Task statement: Search the records for the string "This" and copy every line in which it appears.

Stored data entries:
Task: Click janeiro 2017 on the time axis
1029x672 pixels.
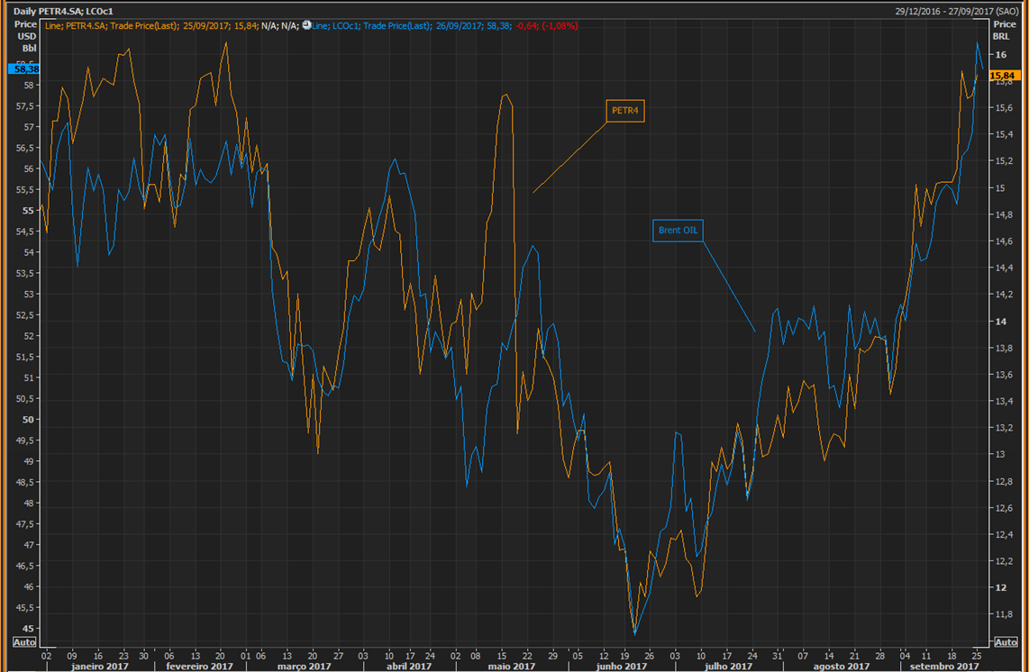Action: point(98,666)

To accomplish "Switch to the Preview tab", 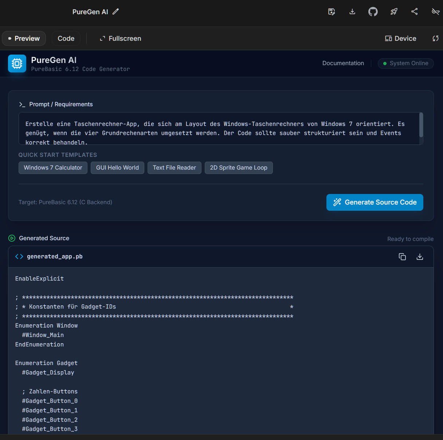I will pos(24,39).
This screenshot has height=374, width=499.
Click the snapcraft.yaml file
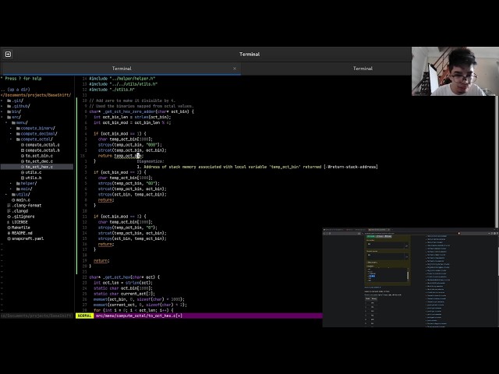coord(26,238)
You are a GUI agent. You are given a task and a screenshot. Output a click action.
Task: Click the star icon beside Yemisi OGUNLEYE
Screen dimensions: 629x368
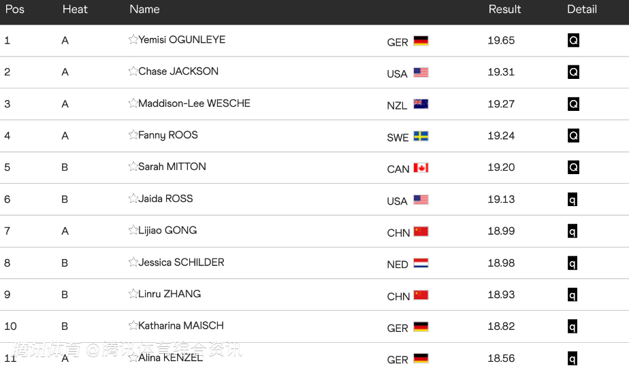click(133, 39)
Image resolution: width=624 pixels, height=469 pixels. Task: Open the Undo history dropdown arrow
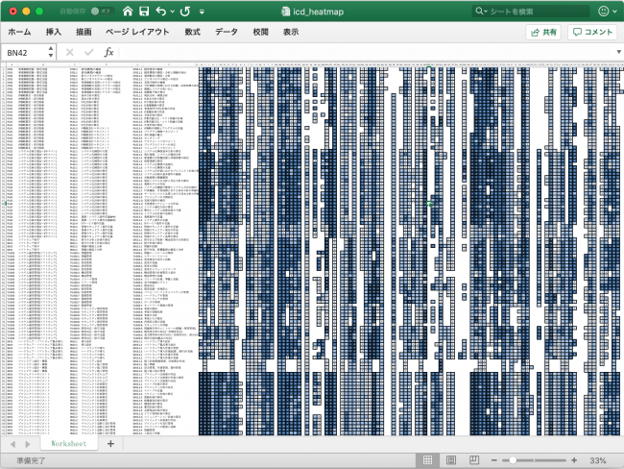coord(171,12)
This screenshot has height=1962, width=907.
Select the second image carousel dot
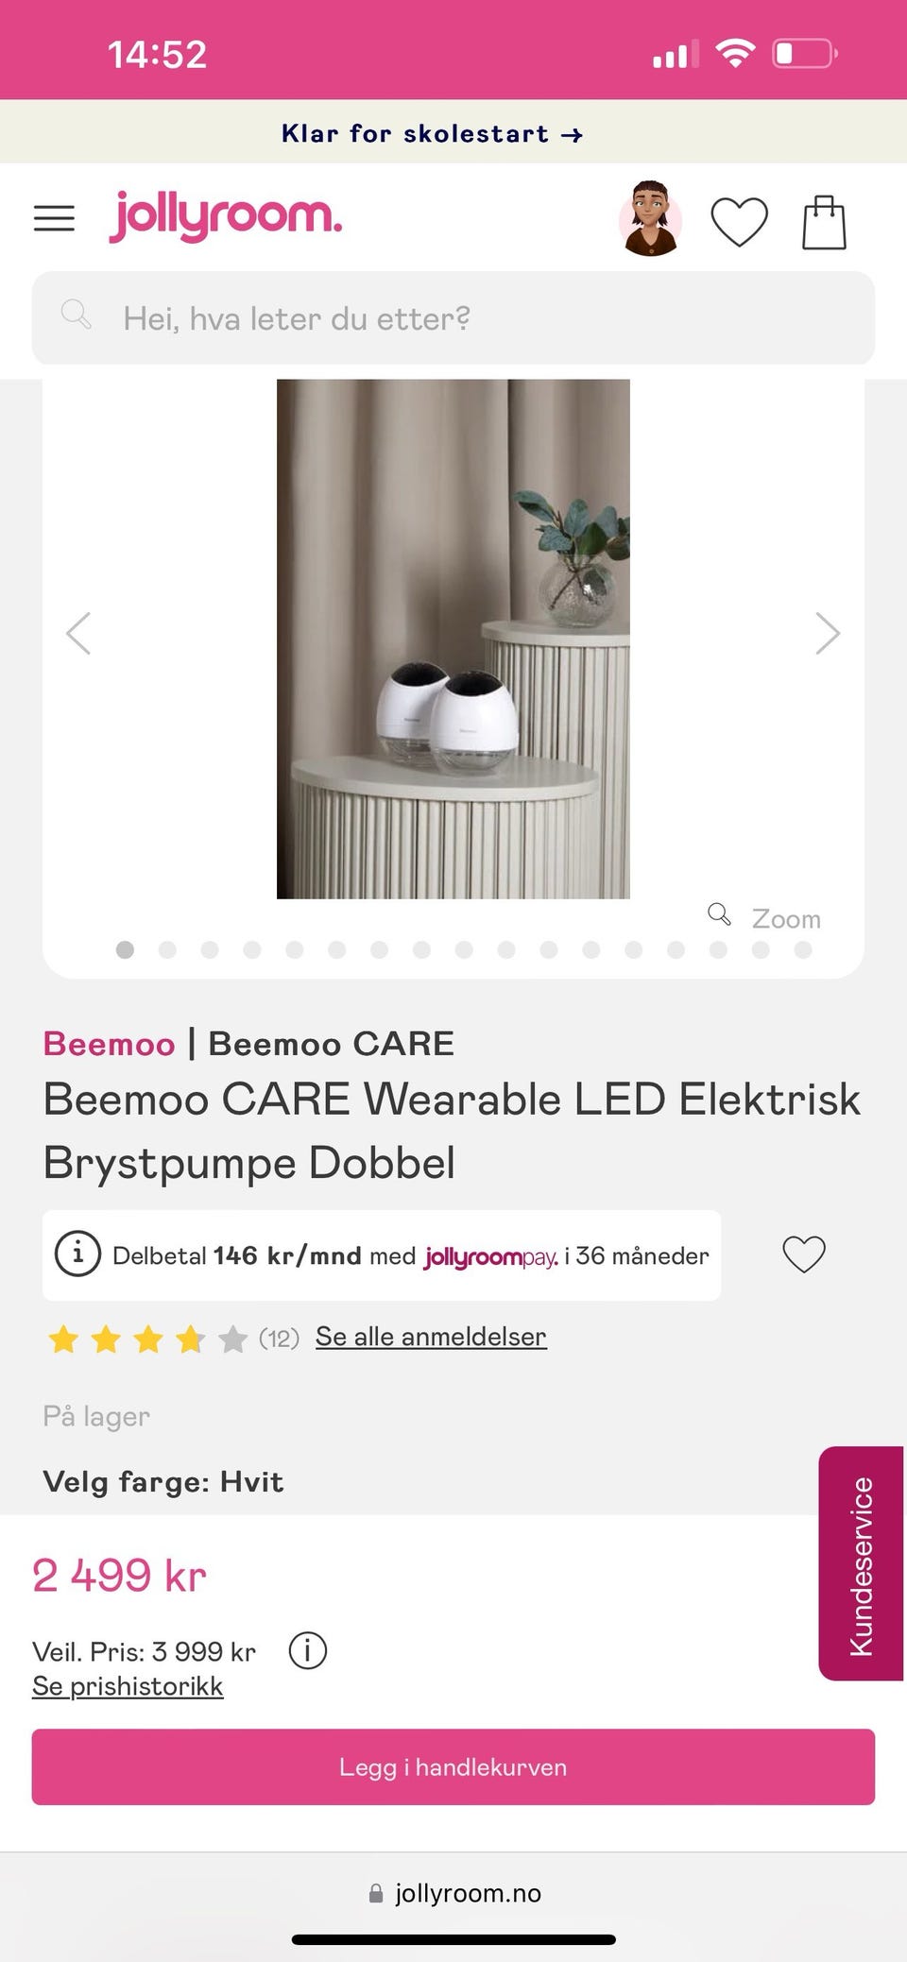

Written solution:
This screenshot has height=374, width=499.
This screenshot has height=1962, width=907.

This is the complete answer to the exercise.